Write out each record a second time, exactly.
□ □ □ □ □ □ □
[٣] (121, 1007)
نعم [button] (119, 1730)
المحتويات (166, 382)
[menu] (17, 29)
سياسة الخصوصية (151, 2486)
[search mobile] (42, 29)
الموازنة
□ □ □ □ □ □ □
WRITTEN ANSWER:
[٣] (121, 1007)
نعم [button] (119, 1730)
المحتويات (166, 382)
[menu] (17, 29)
سياسة الخصوصية (151, 2486)
[search mobile] (42, 29)
الموازنة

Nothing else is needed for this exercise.